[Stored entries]
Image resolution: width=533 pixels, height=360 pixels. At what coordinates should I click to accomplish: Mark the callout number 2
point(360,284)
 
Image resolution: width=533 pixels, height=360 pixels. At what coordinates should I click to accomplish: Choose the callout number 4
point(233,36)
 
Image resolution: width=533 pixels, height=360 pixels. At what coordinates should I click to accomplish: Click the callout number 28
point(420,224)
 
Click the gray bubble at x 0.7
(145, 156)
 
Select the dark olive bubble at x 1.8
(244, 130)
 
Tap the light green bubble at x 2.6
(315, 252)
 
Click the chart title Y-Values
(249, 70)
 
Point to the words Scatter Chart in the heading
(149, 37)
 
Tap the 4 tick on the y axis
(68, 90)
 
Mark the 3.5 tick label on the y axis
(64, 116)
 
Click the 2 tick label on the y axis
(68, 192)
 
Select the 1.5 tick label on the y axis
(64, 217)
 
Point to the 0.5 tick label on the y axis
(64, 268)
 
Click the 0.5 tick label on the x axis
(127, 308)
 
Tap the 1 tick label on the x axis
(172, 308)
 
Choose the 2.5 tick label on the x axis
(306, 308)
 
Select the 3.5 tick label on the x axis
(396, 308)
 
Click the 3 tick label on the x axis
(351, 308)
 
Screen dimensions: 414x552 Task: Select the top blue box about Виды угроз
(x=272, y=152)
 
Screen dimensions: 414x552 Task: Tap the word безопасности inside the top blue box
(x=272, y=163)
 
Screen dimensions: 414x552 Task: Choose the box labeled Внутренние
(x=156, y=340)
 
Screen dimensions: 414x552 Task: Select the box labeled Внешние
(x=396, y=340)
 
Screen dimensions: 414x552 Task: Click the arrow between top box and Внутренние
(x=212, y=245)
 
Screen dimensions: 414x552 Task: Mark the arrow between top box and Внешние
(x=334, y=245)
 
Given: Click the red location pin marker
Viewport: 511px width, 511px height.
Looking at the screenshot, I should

- EXERCISE PROMPT -
Rewrite the lines above as a JSON list of strings, with one string for each line and the blank lines left out.

- WRITTEN ANSWER -
[
  "Image resolution: width=533 pixels, height=360 pixels. At what coordinates should I click to accomplish: Mark the callout number 2",
  "point(360,284)",
  "Image resolution: width=533 pixels, height=360 pixels. At what coordinates should I click to accomplish: Choose the callout number 4",
  "point(233,36)",
  "Image resolution: width=533 pixels, height=360 pixels. At what coordinates should I click to accomplish: Click the callout number 28",
  "point(420,224)",
  "Click the gray bubble at x 0.7",
  "(145, 156)",
  "Select the dark olive bubble at x 1.8",
  "(244, 130)",
  "Tap the light green bubble at x 2.6",
  "(315, 252)",
  "Click the chart title Y-Values",
  "(249, 70)",
  "Point to the words Scatter Chart in the heading",
  "(149, 37)",
  "Tap the 4 tick on the y axis",
  "(68, 90)",
  "Mark the 3.5 tick label on the y axis",
  "(64, 116)",
  "Click the 2 tick label on the y axis",
  "(68, 192)",
  "Select the 1.5 tick label on the y axis",
  "(64, 217)",
  "Point to the 0.5 tick label on the y axis",
  "(64, 268)",
  "Click the 0.5 tick label on the x axis",
  "(127, 308)",
  "Tap the 1 tick label on the x axis",
  "(172, 308)",
  "Choose the 2.5 tick label on the x axis",
  "(306, 308)",
  "Select the 3.5 tick label on the x axis",
  "(396, 308)",
  "Click the 3 tick label on the x axis",
  "(351, 308)",
  "Screen dimensions: 414x552 Task: Select the top blue box about Виды угроз",
  "(x=272, y=152)",
  "Screen dimensions: 414x552 Task: Tap the word безопасности inside the top blue box",
  "(x=272, y=163)",
  "Screen dimensions: 414x552 Task: Choose the box labeled Внутренние",
  "(x=156, y=340)",
  "Screen dimensions: 414x552 Task: Select the box labeled Внешние",
  "(x=396, y=340)",
  "Screen dimensions: 414x552 Task: Click the arrow between top box and Внутренние",
  "(x=212, y=245)",
  "Screen dimensions: 414x552 Task: Mark the arrow between top box and Внешние",
  "(x=334, y=245)",
  "Given: Click the red location pin marker",
  "Viewport: 511px width, 511px height.",
  "Looking at the screenshot, I should"
]